Ageism is a global phenomenon, entrenched in Australian society and around the world. Yet its harmful impact is generally unseen.
This June, we launched a free online 1-hour short course to help individuals from all walks of life understand what ageism is and the serious consequences it has for society.
‘Challenging Ageism’ has been designed by Dr Rachel Ambagtsheer, Research Fellow and Senior Learning Facilitator, from the Torrens University Adelaide campus. Rachel has been with Torrens since 2016 and she is also the Principal Investigator for a large MRFF (Medical Research Future Fund) funded project titled IMPAACT (IMproving the PArticipation of older Australians in policy decision-making on common health CondiTions), which is aligned with this short course.
What do you aim to achieve with this Ageism short course?
‘We hope to raise awareness of how widespread ageism is,’ Rachel explains, ‘to give course participants the skills to recognise it and provide them with actionable strategies and ideas for tackling ageism wherever they might encounter it.’
Why do we need to raise awareness and reduce ageism?
‘It is entrenched within society. For example, people think nothing about making an age-related joke or comment, and indeed, frequently make those jokes and comments about themselves. This shows the inherent bias we all carry within us around ageing. It truly is everywhere,’ Rachel says.
What does your research tell us about the effect of ageism on older people’s health and wellbeing?
‘We know that ageism – whether it’s directed towards oneself or comes from others, such as healthcare providers, can have significant negative impacts on older people’s physical and mental health and wellbeing; it can lead to social isolation and loneliness; and, as the WHO (World Health Organisation) has identified, ageism can contribute to financial insecurity and a decreased quality of life.

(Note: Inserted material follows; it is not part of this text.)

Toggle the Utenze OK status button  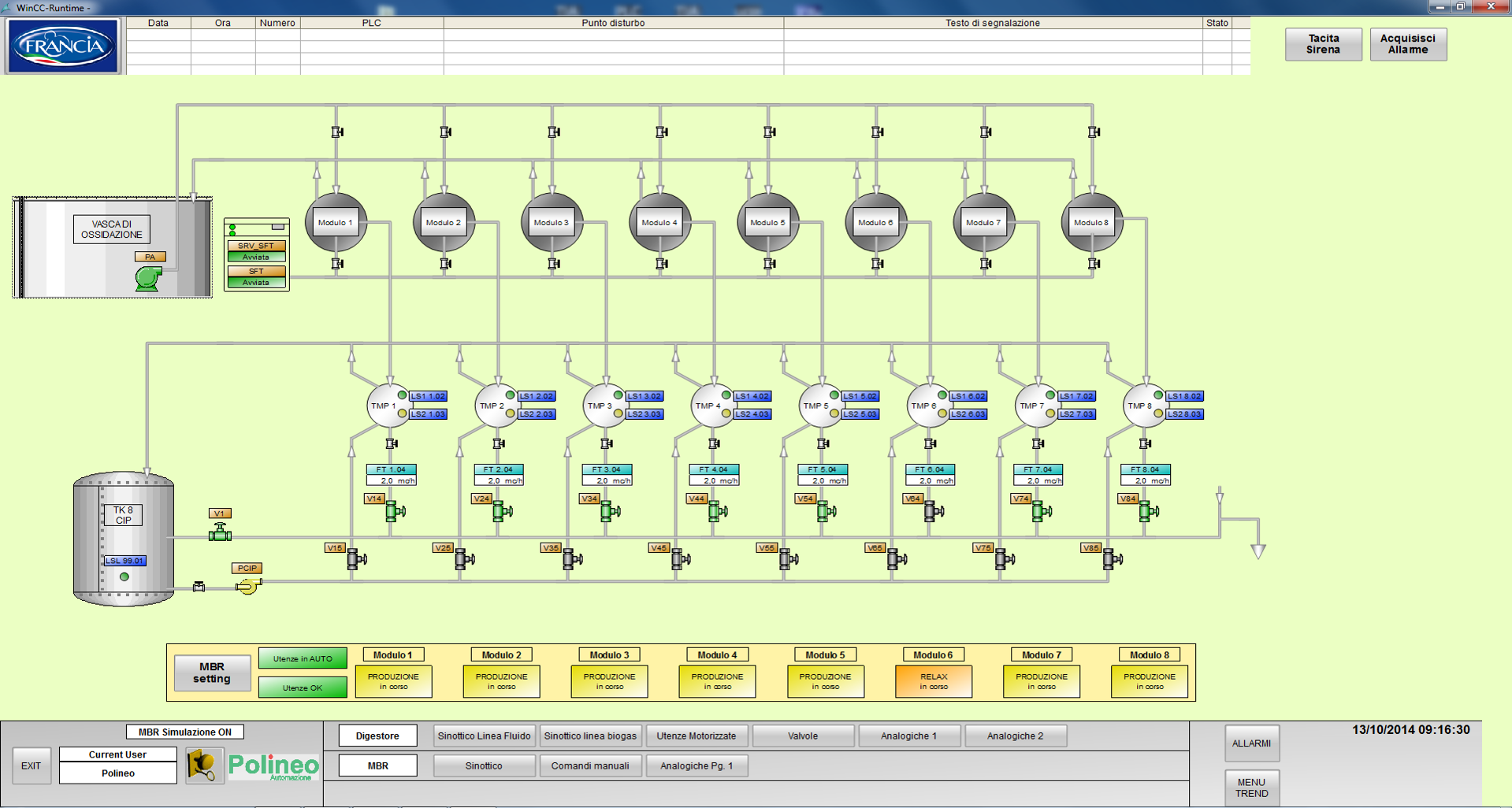pos(303,688)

‘Pervasive ageism in the healthcare sector can also affect older people’s access to preventative and curative interventions. For example, older people who go to their doctor about muscular pain might be told, “Oh, that’s just old age” and dismissed without further investigation. Also, these engrained attitudes may create blind spots regarding who might be considered eligible for treatment such as surgery and who isn’t, depending on the patient’s age.
‘As well, negative self-perceptions of ageing among older people can have an impact on their ability to advocate for themselves. They might not believe they’re entitled to a service because they are, in their minds, “too old”.’
What is the impact of ageism on society?
Rachel says, ‘Ageism costs our societies billions of dollars because of the detrimental impact it can have on older people’s health. And as well as all the financial implications, ageism essentially contributes to a more unfair, unequal and divisive society. What we call systemic or structural ageism, which may be entrenched in a workplace whose HR policies discriminate against older people, for example, has a significant impact on how society's organised and how we view older people. That impact trickles down to the individual, who absorbs the ageist messages. It is a perpetuating cycle.’
Is there evidence of ageism directed at all ages including youth?
‘Ageism can be experienced by anyone at any age,’ says Rachel, ‘and younger people can most definitely encounter the prejudices and discrimination that are part of it. However, we have chosen to explore ageism as experienced by older people in our course, both to align with our broader research programs at Torrens and to raise awareness of some of the common stereotypes that are typically applied to older people.’
Who would benefit from taking this short course?
‘The short course is open to anyone with an interest in learning how to recognise and challenge ageism. Unfortunately, most of us will encounter ageism at some point in our lives – whether we are on the receiving end or see it being directed at someone else.
‘Although the course is pitched at an introductory level and assumes no prior knowledge,’ Rachel explains, ‘ageism is one of those topics where the more you learn, the more there is to learn. So, I hope even those who consider themselves quite well versed in the topic will get something out of it too.’
How can the course assist people to build their own self-awareness against ageism?
“Challenging Ageism” should enable course participants to uncover and reflect on their own unconscious biases and assumptions. And maybe it will help them to consider how their biases might have an impact on their own experiences of ageing.’
How does this short course differ from other awareness training?
‘There are actually very few ageism courses available, reflecting the invisibility of ageism. I think we are offering a unique perspective with respect to making the invisible visible.’
This course aligns with our commitment at Torrens University to Be Good
Our course, ‘Challenging Ageism’, is part of Torrens’ commitment to Be Good, to contribute to society beyond our daily programs of teaching and research. That’s one of the reasons why we have designed it to be accessible, short and free of charge to everyone.